No entanto, para o professor de engenharia de Transportes da Uerj Alexandre Rojas, a solução não deve sair de um tribunal.
— Temos um conflito entre empresas e prefeitura que parece estar longe do fim, e a Justiça não resolverá isso rapidamente. O ideal seria negociar um acordo — sugere o especialista, levantando a possibilidade de uma readequação da frota exigida e da quantidade de veículos que realmente vai às ruas.
A prefeitura do Rio garante que fiscaliza as empresas. Em nota, a Secretaria municipal de Transportes destaca que, desde janeiro, aplicou 1.576 multas aos quatro consórcios de ônibus da cidade por descumprimento de regras vinculadas ao tamanho da frota. O órgão, porém, não informa quantas foram efetivamente pagas.
Ainda de acordo com a Secretaria municipal de Transportes, “o setor de fiscalização está sendo reestruturado e reforçado, com o objetivo de atuar sobre todos os modais”. Atualmente, o serviço conta com 78 servidores, incluindo guardas municipais. Na mesma nota, o órgão frisa que a hipótese de cancelamento do contrato de concessão “pode ser avaliada tecnicamente”.
LINHAS DESAPARECERAM
Um outro problema vem aborrecendo passageiros: o desaparecimento de linhas. A prefeitura e o Rio Ônibus, sindicato das empresas do setor, não informam quantas deixaram de circular este ano, mas exemplos não faltam. Moradores da Urca sofrem com a extinção da 581 (Leblon-Cosme Velho) e 582 (Leblon-Urca) desde dezembro do ano passado.
Valéria Grynberg, diretora da Associação de Moradores da Urca (Amour), diz que as linhas desapareceram com a falência da Transportes São Silvestre. Os itinerários que eram operados pela empresa não foram assumidos pelo consórcio Intersul.

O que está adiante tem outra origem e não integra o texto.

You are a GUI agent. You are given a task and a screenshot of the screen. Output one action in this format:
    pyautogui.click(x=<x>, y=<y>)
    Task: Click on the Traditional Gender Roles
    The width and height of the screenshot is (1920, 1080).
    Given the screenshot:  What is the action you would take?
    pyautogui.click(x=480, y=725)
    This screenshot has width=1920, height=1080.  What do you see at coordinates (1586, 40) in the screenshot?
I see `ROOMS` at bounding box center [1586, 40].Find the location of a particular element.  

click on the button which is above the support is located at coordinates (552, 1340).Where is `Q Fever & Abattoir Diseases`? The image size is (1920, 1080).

— Chegamos a levar um representante da Secretaria de Transportes a uma reunião da associação de moradores, quando Fernando Mac Dowell era o titular da pasta (hoje, é Diógenes Dantas Filho). Na época, ele falou até em fazer uma nova licitação para as linhas de ônibus, mas nada aconteceu. A Urca tem uma grande quantidade de estudantes, pois é o endereço da UniRio, da UFRJ, do IME de escolas municipais… Há um desmando total, e as pessoas passaram a usar vans. Os bairros com pontos finais de linhas são os que mais sofrem porque não têm alternativas. A população está carente de serviços e informações — critica Valéria.
Em um comunicado, o Rio Ônibus afirma apenas que as empresas filiadas ao sindicato estão com operações impactadas pela “pior crise econômica já enfrentada pelo setor”. A entidade diz ainda que trabalha com a Secretaria municipal de Transportes para que a situação seja “regularizada o mais brevemente possível”.